What is expected
Rescale the lines from the one containing "Image resolution: width=1512" through the end of the records, inclusive, copying every line again with the requests included and multiplying each coordinate in the answers by 1.35, rounded to whole numbers with halves rounded up. Give only those lines.

[Text and element pointing records]
***

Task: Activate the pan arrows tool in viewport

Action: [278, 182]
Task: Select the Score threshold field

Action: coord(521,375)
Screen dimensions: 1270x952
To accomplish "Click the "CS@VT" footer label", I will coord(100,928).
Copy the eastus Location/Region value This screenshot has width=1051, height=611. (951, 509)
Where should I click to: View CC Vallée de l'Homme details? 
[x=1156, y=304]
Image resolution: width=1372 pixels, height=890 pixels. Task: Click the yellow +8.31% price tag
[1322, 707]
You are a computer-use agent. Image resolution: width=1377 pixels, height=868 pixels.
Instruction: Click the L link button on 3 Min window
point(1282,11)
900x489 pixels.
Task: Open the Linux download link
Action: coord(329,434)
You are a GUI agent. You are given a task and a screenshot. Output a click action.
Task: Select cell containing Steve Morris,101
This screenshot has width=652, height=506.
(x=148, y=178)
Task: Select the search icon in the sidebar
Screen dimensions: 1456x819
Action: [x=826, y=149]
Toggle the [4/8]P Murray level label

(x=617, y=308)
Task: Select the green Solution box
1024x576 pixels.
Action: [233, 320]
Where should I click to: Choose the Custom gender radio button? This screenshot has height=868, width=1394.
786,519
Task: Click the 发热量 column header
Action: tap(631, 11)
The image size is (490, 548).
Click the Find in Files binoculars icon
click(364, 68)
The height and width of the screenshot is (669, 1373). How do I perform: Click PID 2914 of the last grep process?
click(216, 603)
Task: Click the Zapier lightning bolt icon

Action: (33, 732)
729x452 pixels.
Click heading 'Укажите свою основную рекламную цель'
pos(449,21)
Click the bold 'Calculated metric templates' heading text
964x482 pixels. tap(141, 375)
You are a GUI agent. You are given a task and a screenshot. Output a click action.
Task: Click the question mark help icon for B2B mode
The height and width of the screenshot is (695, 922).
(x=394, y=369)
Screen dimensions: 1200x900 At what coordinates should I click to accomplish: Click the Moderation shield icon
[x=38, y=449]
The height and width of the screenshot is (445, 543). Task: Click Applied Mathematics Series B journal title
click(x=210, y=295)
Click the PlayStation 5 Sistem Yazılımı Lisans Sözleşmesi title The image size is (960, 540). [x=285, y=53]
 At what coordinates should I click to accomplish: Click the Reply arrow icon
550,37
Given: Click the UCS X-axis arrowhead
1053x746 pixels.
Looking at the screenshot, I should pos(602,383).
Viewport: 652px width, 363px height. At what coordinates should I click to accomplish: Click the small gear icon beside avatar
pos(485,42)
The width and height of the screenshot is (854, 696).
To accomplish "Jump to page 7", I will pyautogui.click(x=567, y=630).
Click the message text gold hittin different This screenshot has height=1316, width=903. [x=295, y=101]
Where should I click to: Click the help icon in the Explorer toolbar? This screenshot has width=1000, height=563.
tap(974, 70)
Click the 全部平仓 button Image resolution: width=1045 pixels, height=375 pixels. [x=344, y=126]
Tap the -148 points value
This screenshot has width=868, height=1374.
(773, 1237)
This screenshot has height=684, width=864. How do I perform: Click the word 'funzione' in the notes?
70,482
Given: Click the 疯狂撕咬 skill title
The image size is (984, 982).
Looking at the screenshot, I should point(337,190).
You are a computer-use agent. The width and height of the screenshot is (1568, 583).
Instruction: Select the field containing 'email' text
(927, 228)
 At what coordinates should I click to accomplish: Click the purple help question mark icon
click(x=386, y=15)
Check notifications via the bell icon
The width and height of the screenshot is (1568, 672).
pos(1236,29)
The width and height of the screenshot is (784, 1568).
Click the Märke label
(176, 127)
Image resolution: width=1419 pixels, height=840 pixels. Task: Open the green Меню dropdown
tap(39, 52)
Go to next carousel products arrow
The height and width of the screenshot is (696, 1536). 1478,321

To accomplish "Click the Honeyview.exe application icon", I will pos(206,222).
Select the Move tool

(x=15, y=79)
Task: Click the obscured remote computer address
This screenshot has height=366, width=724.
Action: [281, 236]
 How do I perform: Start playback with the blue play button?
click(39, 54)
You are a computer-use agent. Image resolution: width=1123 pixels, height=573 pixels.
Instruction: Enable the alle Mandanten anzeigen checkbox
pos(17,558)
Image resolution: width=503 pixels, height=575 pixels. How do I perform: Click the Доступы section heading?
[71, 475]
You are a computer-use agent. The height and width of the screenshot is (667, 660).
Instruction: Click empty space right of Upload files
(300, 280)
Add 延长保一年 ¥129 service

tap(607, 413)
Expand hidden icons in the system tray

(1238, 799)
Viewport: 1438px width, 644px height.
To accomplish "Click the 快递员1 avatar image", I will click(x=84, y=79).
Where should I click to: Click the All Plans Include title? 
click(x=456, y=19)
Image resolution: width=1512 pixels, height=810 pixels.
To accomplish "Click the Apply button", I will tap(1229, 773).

***

Result of this task
Image resolution: width=1512 pixels, height=810 pixels.
To accomplish "Click the Apply button", I will tap(1659, 1044).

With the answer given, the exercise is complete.